Your assignment
Find every line in the records that holds the string "torr". Copy each one.

(Stored data)
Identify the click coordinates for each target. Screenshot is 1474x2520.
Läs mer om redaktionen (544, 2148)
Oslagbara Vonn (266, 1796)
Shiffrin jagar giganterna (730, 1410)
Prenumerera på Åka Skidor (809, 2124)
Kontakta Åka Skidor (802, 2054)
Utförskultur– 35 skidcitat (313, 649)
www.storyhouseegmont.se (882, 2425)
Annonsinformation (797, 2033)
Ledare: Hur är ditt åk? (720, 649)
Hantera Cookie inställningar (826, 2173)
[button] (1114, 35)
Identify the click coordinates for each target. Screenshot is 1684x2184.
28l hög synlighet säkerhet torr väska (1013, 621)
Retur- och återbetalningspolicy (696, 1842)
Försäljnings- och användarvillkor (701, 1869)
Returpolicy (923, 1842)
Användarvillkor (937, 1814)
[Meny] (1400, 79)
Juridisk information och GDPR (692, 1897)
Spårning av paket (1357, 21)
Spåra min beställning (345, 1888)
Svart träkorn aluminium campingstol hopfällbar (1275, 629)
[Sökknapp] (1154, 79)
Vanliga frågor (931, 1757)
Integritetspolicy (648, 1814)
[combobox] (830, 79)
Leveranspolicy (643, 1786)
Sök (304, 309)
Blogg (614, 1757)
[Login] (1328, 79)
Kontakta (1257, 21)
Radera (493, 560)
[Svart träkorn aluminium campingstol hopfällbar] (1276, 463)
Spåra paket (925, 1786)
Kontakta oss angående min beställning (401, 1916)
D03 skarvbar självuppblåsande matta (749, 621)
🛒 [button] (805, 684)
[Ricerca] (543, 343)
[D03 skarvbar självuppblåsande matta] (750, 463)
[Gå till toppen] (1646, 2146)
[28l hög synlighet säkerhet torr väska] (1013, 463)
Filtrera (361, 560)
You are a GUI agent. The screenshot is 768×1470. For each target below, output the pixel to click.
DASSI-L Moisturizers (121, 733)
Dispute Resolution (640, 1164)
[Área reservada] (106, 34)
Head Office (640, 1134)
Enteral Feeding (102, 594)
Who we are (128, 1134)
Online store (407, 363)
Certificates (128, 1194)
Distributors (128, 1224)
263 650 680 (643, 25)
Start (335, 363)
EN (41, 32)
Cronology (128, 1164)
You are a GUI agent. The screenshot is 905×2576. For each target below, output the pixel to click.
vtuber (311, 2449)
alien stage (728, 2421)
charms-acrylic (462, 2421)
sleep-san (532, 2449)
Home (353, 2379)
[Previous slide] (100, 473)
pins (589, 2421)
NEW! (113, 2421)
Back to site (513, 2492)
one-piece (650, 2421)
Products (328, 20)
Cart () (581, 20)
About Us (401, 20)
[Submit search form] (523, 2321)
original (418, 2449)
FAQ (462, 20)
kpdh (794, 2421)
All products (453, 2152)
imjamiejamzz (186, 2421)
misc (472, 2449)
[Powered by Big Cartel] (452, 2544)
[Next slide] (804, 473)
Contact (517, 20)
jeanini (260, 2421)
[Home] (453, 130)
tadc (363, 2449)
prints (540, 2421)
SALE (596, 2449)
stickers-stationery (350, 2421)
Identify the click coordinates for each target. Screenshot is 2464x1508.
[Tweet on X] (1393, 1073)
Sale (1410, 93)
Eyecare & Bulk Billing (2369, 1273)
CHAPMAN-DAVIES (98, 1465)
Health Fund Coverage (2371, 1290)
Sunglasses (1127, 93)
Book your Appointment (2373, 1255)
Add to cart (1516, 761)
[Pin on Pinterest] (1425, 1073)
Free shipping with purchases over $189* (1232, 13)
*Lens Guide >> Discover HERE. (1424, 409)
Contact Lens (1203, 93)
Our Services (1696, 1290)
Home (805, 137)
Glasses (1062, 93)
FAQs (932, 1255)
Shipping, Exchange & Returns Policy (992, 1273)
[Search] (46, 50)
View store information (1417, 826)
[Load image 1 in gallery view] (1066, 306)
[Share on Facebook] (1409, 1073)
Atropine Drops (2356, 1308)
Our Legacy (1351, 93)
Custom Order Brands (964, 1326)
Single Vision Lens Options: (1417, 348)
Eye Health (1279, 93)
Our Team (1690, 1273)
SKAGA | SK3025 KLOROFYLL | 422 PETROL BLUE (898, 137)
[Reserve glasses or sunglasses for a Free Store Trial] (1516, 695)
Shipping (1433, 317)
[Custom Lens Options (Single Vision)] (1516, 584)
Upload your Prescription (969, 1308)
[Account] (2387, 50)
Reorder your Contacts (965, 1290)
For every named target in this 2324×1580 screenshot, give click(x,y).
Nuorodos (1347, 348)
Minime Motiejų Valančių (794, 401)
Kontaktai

Reply
28l hög synlighet säkerhet torr väska (1013, 621)
[28l hög synlighet säkerhet torr väska] (1013, 463)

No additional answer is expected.